Characterizing Schedules Based on Recoverability
When transactions are executing concurrently in an interleaved fashion,
then the order of execution of operations from all the various transactions is
known as a schedule (or history). In this section, first we
define the concept of schedules, and then we characterize the types of
schedules that facilitate recovery when failures occur. In Section 21.5, we
characterize schedules in terms of the interference of par-ticipating
transactions, leading to the concepts of serializability and serializable
schedules.
1. Schedules
(Histories) of Transactions
A schedule (or history) S of n transactions T1, T2,
..., Tn is an ordering of
the operations of the transactions. Operations from different transactions can
be interleaved in the schedule S.
However, for each transaction Ti
that participates in the schedule S,
the operations of Ti in S must appear in the same order in
which they occur in Ti. The order of operations in S is considered to be a total ordering, meaning that for any two operations in the schedule, one must occur before the
other.

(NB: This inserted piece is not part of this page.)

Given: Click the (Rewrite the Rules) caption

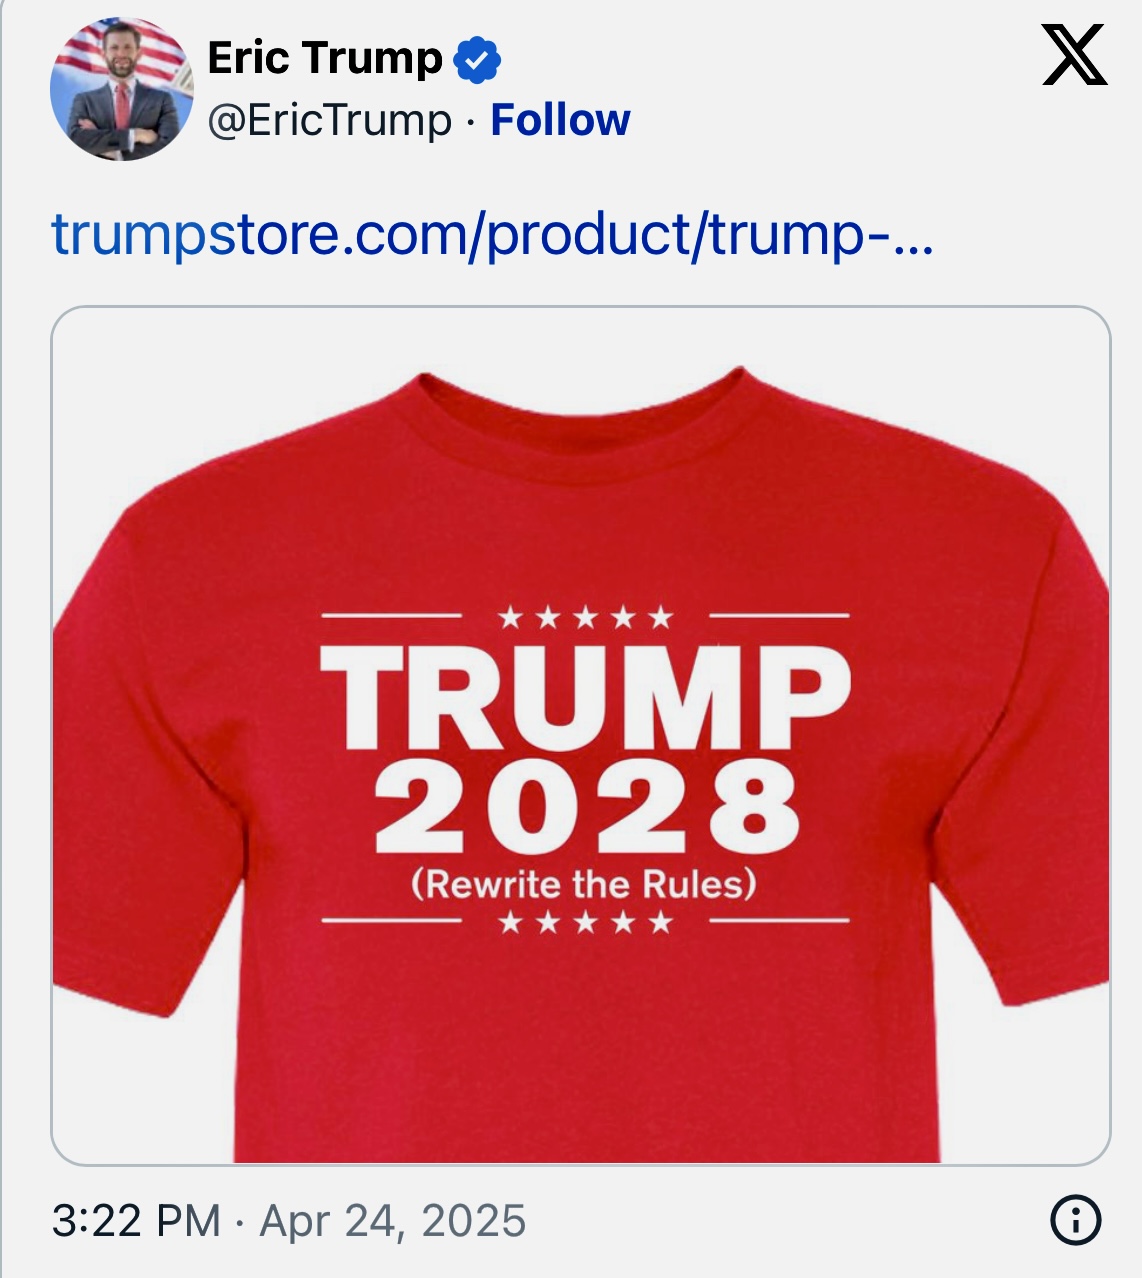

It is possible theoretically
to deal with schedules whose operations form partial orders (as we discuss later), but we will assume for now
total ordering of the operations in a schedule.
For the
purpose of recovery and concurrency control, we are mainly interested in the read_item and write_item operations of the transactions,
as well as the commit and abort operations. A shorthand notation
for describing a schedule uses the symbols
b, r, w,
e, c, and a for the operations begin_transaction, read_item, write_item, end_transaction, commit, and abort, respectively, and appends as a subscript the transaction id (transaction number) to each
operation in the schedule. In this notation, the data-base item X that is read or written follows the r and w operations in parentheses. In some schedules, we will only show
the read and write operations, whereas in other schedules, we will show all the
operations. For example, the schedule in Figure 21.3(a), which we shall call Sa, can be written as follows
in this notation:
Sa: r1(X); r2(X); w1(X);
r1(Y); w2(X); w1(Y);
Similarly,
the schedule for Figure 21.3(b), which we call Sb, can be written as follows, if we assume that
transaction T1 aborted
after its read_item(Y) operation:
Sb: r1(X); w1(X); r2(X);
w2(X); r1(Y); a1;
Two
operations in a schedule are said to conflict
if they satisfy all three of the fol-lowing conditions: (1) they belong to different transactions; (2) they access
the same item X; and (3) at least one of
the operations is a write_item(X). For example, in schedule
Sa, the operations r1(X) and w2(X) conflict, as do the operations r2(X) and w1(X), and the operations w1(X) and w2(X). However, the operations r1(X) and r2(X) do not conflict, since they are both
read operations; the operations w2(X)
and w1(Y) do not conflict because they operate
on distinct data items X and Y; and the operations r1(X) and w1(X) do not conflict because they belong
to the same transaction.
Intuitively,
two operations are conflicting if changing their order can result in a dif-ferent
outcome. For example, if we change the order of the two operations r1(X); w2(X) to
w2(X); r1(X), then the value of X that
is read by transaction T1 changes, because in the second order the value of X is changed by w2(X) before it is read by r1(X), whereas in the first order the value is read before it is
changed. This is called a read-write conflict. The other type is
called a write-write conflict, and
is illustrated by the case where we
change the order of two operations such as w1(X); w2(X) to w2(X); w1(X). For a write-write conflict, the last value of X will
differ because in one case it is
written by T2 and in the
other case by T1. Notice
that two read operations are not conflicting because changing their order makes
no difference in outcome.
The rest
of this section covers some theoretical definitions concerning schedules. A
schedule S of n transactions T1,
T2, ..., Tn is said to be a complete schedule if the following
conditions hold:
1. The
operations in S are exactly those
operations in T1, T2, ..., Tn, including a commit or abort operation as the last
operation for each transaction in the schedule.
2. For any
pair of operations from the same transaction Ti, their relative order of appearance in S is the same as their order of
appearance in Ti.
3. For any
two conflicting operations, one of the two must occur before the other in the
schedule.
The
preceding condition (3) allows for two nonconflicting
operations to occur in the schedule without defining which occurs first,
thus leading to the definition of a schedule as a partial order of the operations in the n transactions.11 However, a total order must be
specified in the schedule for any pair of conflicting operations (condition 3)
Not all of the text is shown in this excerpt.